Several years ago, an outfit called Medical Justice must have thought it came up with a foolproof way of stifling bad reviews.

The plan involved getting prospective patients to sign away a copyright interest in any online review. Then, if dissatisfied patients criticized a doctor on an online review forum, the doctor could threaten to sue the forum for copyright infringement, unless it took down the post.

Needless to say, the scheme to shut down criticism didn't sit well with digital rights groups. The Center for Democracy filed a complaint against Medical Justice with the Federal Trade Commission in 2011.

The group Public Citizen also took aim at the tactic by suing New York dentist Stacy Makhnevich, who allegedly tried to use Medical Justice's strategy to take down bad reviews by Robert Lee, one of her patients.

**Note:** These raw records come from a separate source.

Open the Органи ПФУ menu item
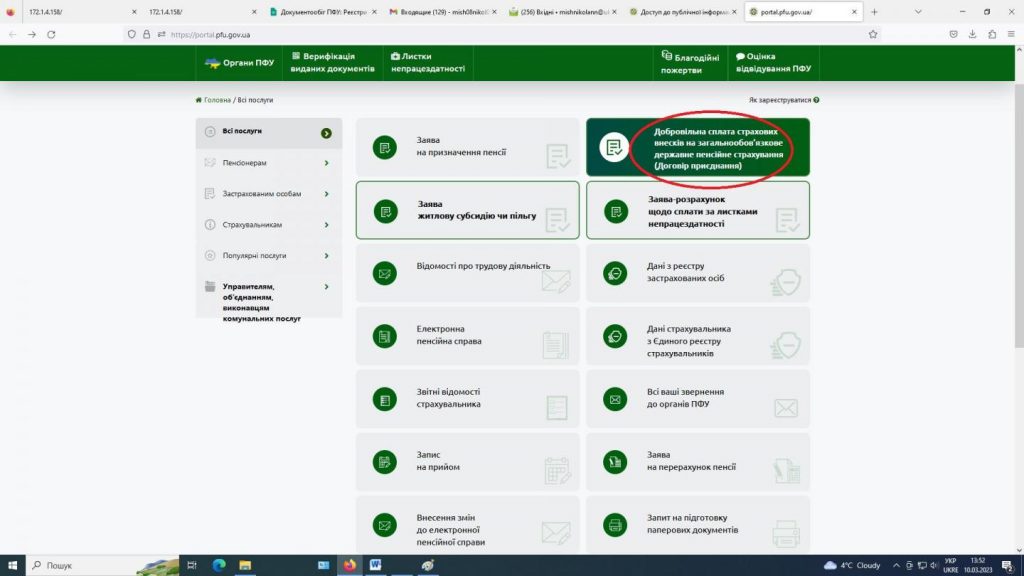Image resolution: width=1024 pixels, height=576 pixels. [240, 63]
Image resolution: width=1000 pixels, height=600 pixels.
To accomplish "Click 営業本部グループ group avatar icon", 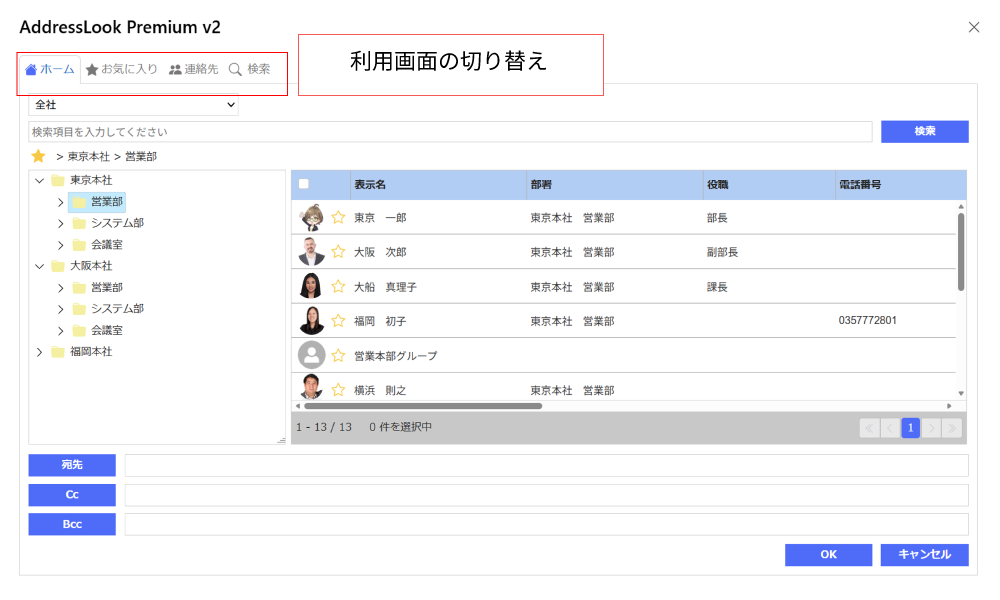I will [311, 355].
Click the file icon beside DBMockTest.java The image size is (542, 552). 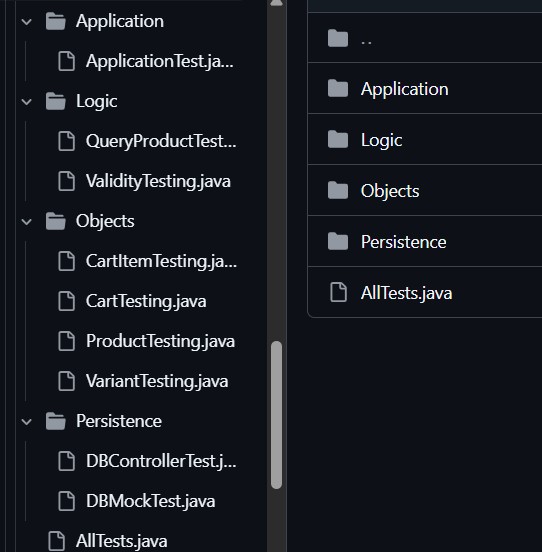coord(67,501)
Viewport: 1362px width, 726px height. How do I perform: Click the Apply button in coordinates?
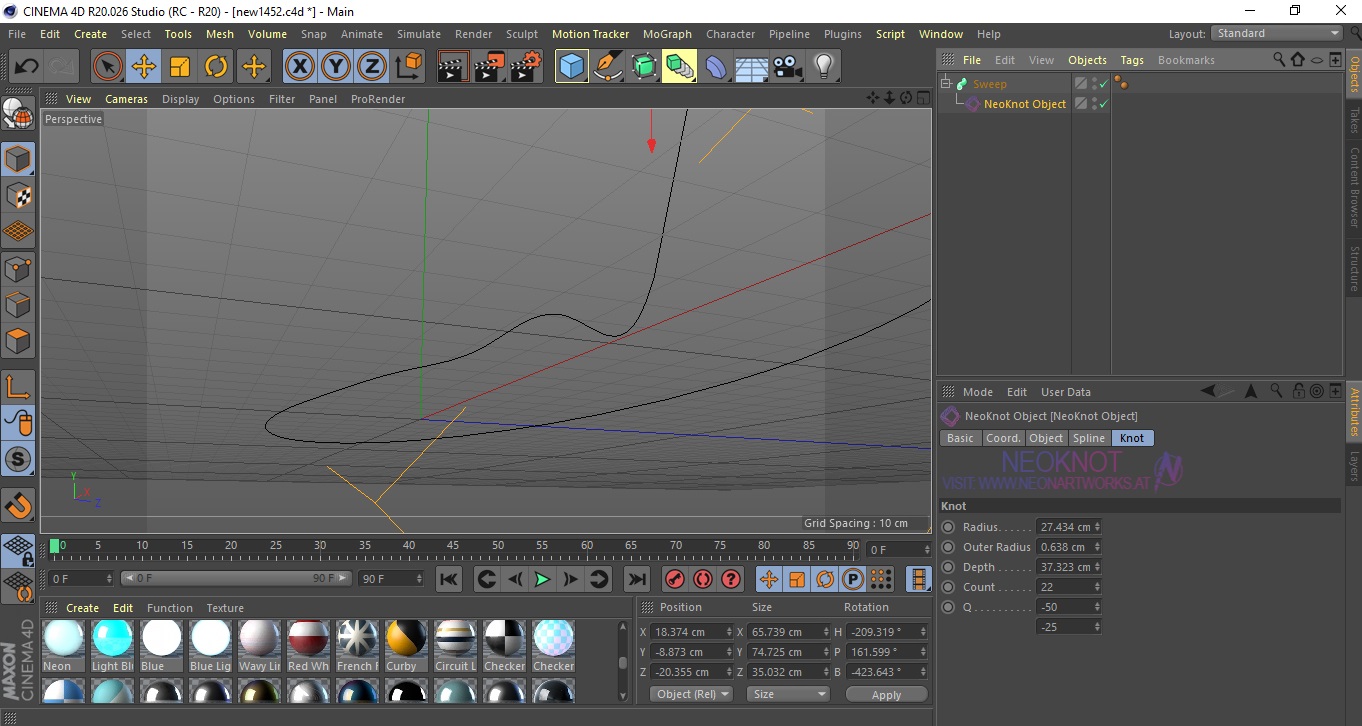[886, 694]
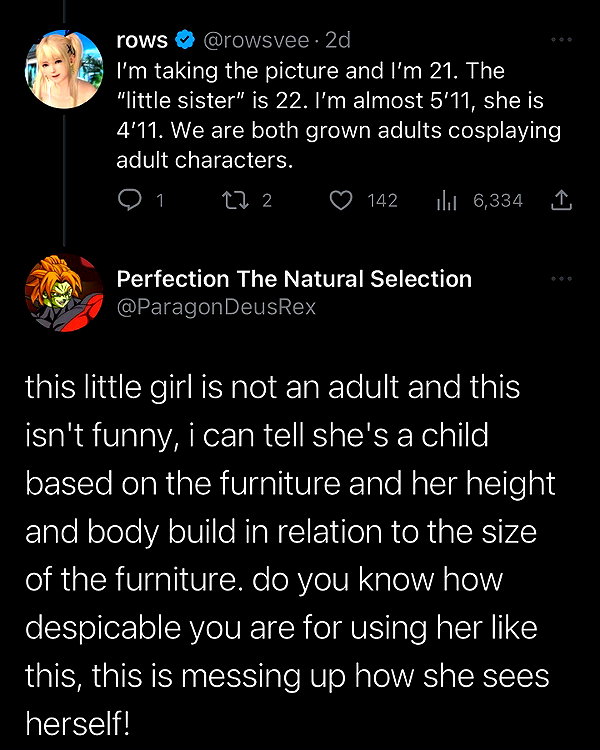Viewport: 600px width, 750px height.
Task: Click the "2d" timestamp
Action: pyautogui.click(x=338, y=41)

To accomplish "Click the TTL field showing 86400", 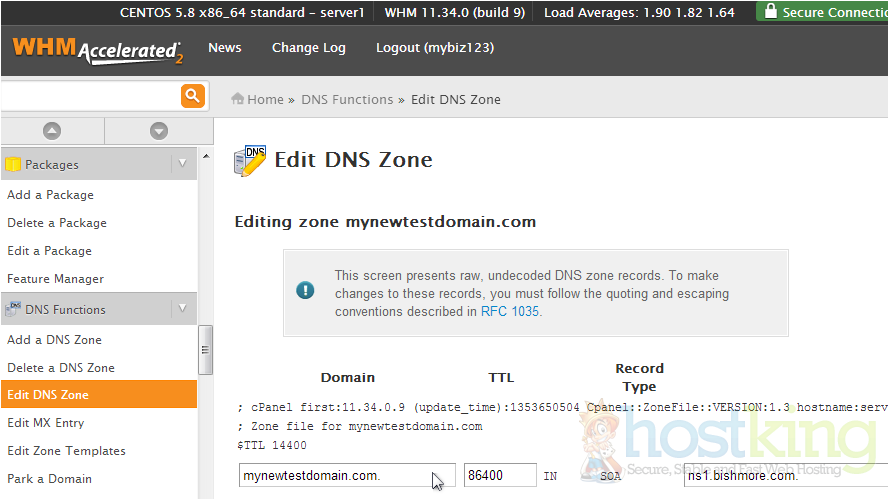I will tap(499, 476).
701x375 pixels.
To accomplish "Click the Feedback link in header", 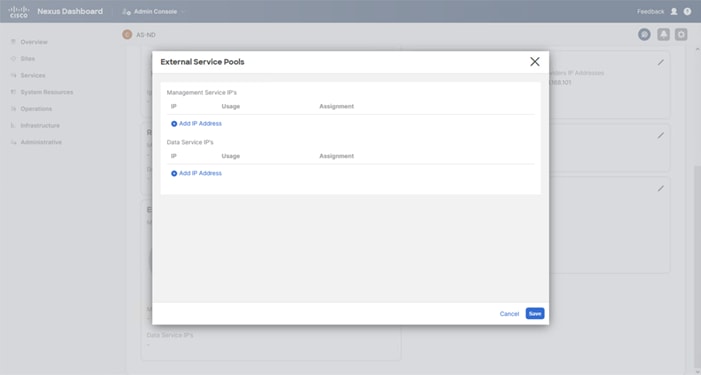I will click(650, 12).
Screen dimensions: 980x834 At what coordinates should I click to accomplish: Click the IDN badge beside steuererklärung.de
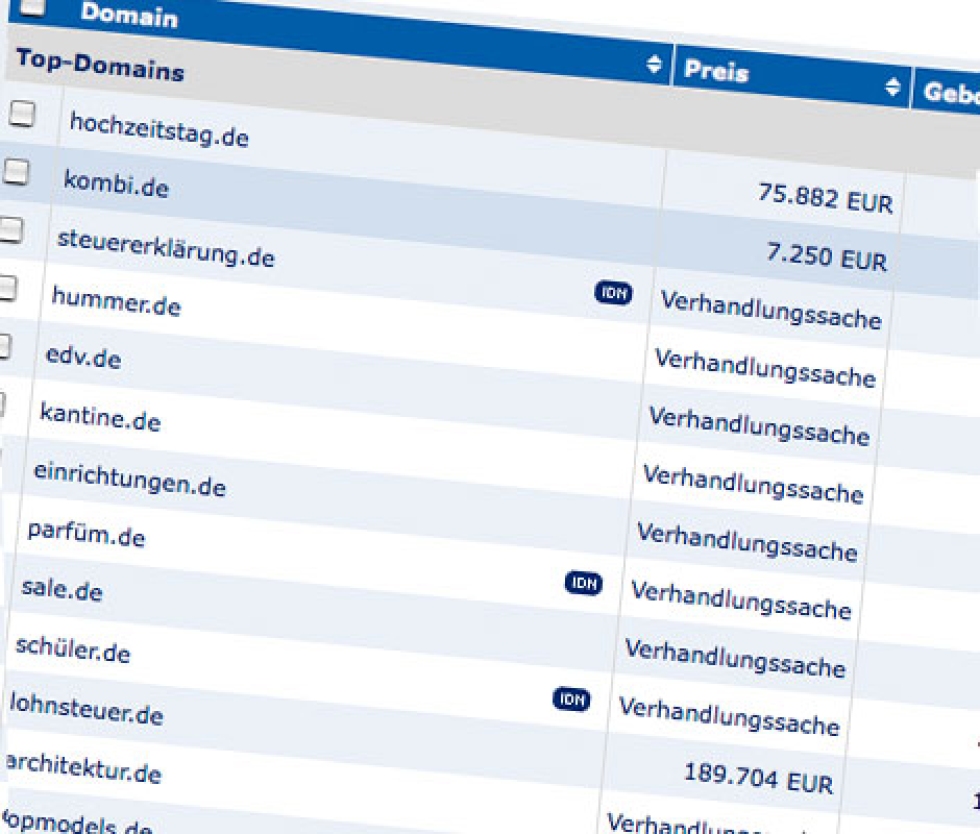point(613,292)
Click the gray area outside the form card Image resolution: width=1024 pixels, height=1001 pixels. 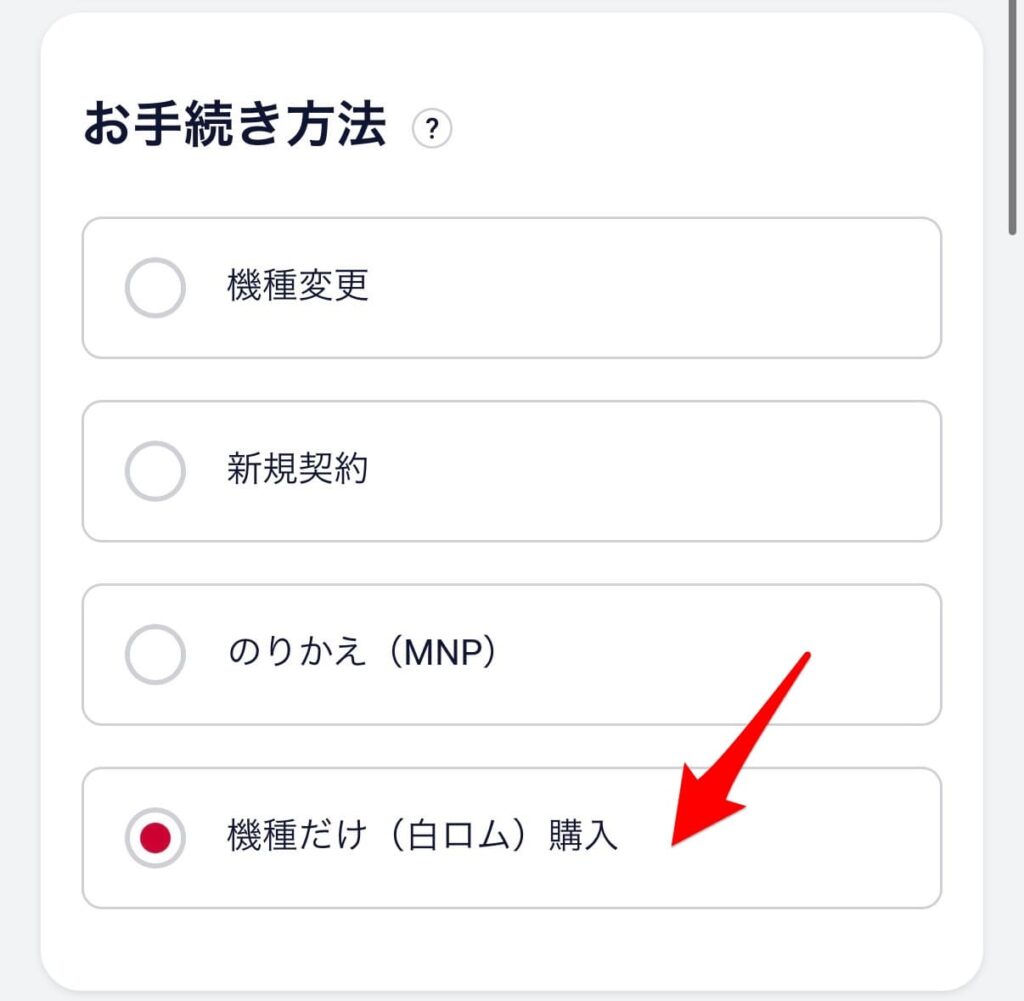coord(15,500)
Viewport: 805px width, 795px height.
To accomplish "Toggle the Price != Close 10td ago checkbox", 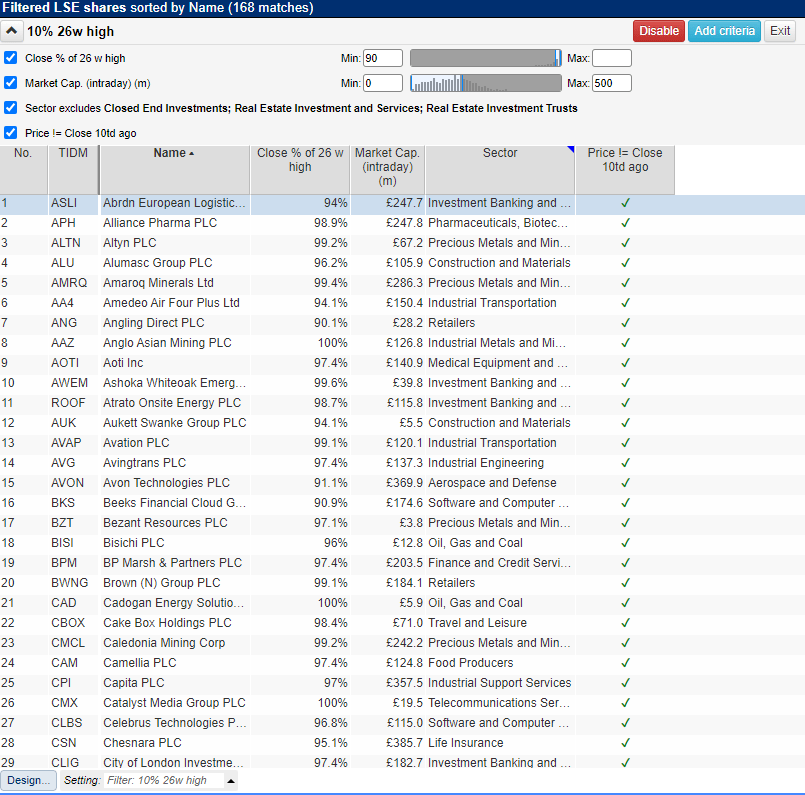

The dentist defaulted in the matter, but the case remained on the court docket until late last week, when a federal judge issued a sweeping condemnation of the dentist's tactics.

U.S. District Court Judge Paul Crotty in Manhattan ruled that Makhnevich's copyright agreement with Lee was invalid for a host of reasons, including that it's unethical. Crotty also said that even if Makhnevich owned a copyright in the reviews, Lee would have a “fair use” right to post them on sites like Yelp.

The dispute between Makhnevich and Lee started when the dentist allegedly charged Lee more than $4,000 for a tooth filling, and then failed to turn over the records so that he could put in an insurance claim. Lee wrote about his experience on Yelp and DoctorBases -- which allegedly prompted Makhnevich and her dental practice to claim that they owned the copyright to his reviews.

Makhnevich not only demanded that the Web sites take down the posts, but also sent Lee invoices of $100 per day for the posts, according to Lee's court papers.